Jest więc niebo fizyczne, które widzimy każdego dnia (na ogół światłość) i nocy (na ogół ciemność) oraz niebo w duchowym znaczeniu, które też daje nam światłość dla poznania bóstwa Boga. Zapewnia je za pośrednictwem Jego dzieła stworzenia (Rz. 1:19,20) i systemu wartości sfery duchowej. Daje też noc odpoczynku, dla realizacji innej więzi Boga z człowiekiem. Noc ta przynosi też ciemność poznania, gdy oddalamy się od Boga do niewoli bałwochwalstwa, opartego na skażeniu błędu i złudzeniach Hio. 32:14-20. Tak, więc i noc ma dobre i złe znaczenie. Służy odpoczynkowi, dla wewnętrznego spojrzenia na swoje życie we śnie, który pochodzi od Boga, Hio. 33:14-20. Złe jego znaczenie odnosi się do czynów wykonywanych potajemnie, przeciwko innym i do knucia złego.

NIEBIOSA DUCHOWE

Słowo Boże pozwala nam zrozumieć, że to wszystko, co Bóg uczynił w stworzeniu, powstało za pośrednictwem SŁOWA, tzn. Logosa, J. 1:1-5. Powstało to dzięki wypowiedzianemu Słowu Bożemu, Ps. 33:6-9. Pismo Święte wskazuje, że SŁOWO jest Duchem żywota (J. 6:63), ale także i to, że w określonej części stało się ciałem, J. 1:3,14. Stało się ono POCZĄTKIEM (Rdz. 1:1) wszelkich ciał nieba i ziemi, a w tym i ciałem Pana Jezusa, na którego następnie zstąpił Duch Świętego Ojca. Znaczy to, że Logos będący Duchem Żywota, stał się też ciałem. Tylko Logosa, Bóg sam w Sobie zrodził bezpośrednio. Wszelkie inne podrzędne stworzenie jest stworzone w Nim i dla Niego. Z tego powodu, formuła zrodzony, a niestworzony przed wszystkimi wiekami (będąca podstawą dogmatu o trójcy) jest błędna, ponieważ z Rdz. 2:4 wynika, że zrodzenia są też stworzeniami (zrodzenie stworzeniem):

Cytat:
(4) Teć są zrodzenia niebios, i ziemi, gdy były stworzone, dnia, którego uczynił Pan Bóg ziemię i niebo. Rdz. 2:4 (BG)

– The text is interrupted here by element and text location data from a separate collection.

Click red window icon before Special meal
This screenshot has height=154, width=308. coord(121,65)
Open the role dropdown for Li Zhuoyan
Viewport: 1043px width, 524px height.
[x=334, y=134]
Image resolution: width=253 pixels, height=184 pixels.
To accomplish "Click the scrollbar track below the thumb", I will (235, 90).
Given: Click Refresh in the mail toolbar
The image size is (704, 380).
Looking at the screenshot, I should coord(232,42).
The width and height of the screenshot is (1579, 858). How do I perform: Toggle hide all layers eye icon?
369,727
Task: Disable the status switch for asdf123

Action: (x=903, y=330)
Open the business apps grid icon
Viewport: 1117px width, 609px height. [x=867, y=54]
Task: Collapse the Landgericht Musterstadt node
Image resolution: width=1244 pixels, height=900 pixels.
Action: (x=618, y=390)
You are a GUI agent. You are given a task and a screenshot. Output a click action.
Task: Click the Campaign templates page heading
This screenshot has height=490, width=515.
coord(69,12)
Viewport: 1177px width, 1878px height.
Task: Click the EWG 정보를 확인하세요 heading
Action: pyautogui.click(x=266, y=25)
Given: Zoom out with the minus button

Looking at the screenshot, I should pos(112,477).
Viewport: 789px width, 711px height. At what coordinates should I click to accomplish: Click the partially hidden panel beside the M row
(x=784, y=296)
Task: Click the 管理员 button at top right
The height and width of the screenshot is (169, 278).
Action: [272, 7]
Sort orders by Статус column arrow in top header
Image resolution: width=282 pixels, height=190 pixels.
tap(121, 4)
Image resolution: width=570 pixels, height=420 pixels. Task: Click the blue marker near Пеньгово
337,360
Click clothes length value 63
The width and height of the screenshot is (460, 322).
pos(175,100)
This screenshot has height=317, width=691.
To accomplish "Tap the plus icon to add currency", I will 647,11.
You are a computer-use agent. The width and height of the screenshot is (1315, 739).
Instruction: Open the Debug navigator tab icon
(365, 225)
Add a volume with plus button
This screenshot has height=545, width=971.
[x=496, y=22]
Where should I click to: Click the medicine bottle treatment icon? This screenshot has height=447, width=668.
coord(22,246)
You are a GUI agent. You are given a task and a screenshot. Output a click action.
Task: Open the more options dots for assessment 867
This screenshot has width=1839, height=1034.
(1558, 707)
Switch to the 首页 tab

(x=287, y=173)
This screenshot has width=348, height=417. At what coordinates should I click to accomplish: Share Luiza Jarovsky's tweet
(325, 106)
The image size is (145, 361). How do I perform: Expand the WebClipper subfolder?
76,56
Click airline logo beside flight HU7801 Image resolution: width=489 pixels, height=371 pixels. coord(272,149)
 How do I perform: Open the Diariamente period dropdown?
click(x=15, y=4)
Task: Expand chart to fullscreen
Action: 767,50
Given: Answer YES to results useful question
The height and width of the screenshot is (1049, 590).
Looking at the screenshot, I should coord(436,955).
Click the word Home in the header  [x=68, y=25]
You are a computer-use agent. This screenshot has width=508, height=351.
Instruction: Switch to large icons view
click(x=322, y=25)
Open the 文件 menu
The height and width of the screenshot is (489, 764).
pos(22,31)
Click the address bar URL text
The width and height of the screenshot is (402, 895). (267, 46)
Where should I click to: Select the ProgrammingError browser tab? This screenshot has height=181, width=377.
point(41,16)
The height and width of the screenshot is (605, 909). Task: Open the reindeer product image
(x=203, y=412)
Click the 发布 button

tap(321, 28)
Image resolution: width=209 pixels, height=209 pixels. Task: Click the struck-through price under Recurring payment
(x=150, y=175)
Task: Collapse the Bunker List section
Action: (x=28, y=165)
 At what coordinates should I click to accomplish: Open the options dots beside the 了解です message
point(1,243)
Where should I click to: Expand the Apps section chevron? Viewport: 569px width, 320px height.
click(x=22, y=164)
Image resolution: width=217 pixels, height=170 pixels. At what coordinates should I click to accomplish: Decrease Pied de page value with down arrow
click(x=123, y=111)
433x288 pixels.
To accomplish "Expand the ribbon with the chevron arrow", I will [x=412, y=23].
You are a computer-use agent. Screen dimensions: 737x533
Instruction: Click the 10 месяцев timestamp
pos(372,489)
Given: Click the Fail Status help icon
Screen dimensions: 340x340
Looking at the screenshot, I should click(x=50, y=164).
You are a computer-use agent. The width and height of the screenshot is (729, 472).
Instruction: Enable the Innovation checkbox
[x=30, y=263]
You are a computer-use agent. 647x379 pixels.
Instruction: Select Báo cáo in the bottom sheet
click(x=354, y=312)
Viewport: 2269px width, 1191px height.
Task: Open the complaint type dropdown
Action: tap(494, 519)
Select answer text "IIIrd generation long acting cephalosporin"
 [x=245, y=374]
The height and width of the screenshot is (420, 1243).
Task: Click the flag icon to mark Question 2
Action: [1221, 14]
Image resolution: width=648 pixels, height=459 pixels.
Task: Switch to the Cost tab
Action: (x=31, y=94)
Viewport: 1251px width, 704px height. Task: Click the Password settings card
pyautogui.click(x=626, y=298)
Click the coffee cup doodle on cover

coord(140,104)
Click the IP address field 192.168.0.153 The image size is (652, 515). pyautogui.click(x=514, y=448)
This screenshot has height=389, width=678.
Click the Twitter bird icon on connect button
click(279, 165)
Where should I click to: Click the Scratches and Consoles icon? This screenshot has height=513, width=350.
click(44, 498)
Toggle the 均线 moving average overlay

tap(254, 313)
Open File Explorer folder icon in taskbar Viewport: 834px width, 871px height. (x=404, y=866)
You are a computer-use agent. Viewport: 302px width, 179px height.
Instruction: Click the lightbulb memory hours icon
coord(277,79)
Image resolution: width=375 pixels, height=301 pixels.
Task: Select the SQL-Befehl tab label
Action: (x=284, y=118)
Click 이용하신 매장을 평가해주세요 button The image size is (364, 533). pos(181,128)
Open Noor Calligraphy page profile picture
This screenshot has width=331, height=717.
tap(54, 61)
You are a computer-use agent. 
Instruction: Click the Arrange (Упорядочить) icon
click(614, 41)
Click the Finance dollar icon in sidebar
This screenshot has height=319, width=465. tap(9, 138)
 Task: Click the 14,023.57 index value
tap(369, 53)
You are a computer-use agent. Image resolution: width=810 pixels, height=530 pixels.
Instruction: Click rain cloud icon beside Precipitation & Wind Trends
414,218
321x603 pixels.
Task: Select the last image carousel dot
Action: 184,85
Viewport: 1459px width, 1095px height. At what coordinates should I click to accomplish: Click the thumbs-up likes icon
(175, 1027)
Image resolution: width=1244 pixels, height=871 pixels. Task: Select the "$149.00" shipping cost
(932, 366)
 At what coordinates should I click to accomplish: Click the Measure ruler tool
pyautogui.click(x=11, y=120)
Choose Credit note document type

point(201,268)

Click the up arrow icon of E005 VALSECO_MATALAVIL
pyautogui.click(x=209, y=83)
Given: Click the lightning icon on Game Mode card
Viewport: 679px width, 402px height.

Uzasadnieniem dla faktu, że Bóg wszystko z Siebie i w Sobie stwarza jest przykazanie miłości, które streszcza w sobie wszystkie przykazania prawa. Zapewnia ono jedność całego stworzenia. Bóg jest miłością, a miłość jest spoiwem, dzięki któremu On łączy różnorodność Wszechrzeczy w jedną całość, nadając jej nieśmiertelną postać. Bóg jest żywy, dlatego w Nim następują nieustanne zmiany, gdyż jest stały w swym działaniu (nie zmienia się). Przykazanie miłości jest nierozłączne, jest swego rodzaju monolitem monoteizmu. Wypełnienie tego przykazania, oznacza wykonanie duchowych wymagań Zakonu. Przykazanie miłości (Rz. 13:8) jest skierowane tak do Boga, jak i do bliźniego. Stanowi ono jakby jeden przedmiot (medal, monetę), posiadający „awers” (prawa, ważniejsza strona - Bóg) i „rewers” (lewa strona z uzupełniającą treścią – człowiek i jego bliźni).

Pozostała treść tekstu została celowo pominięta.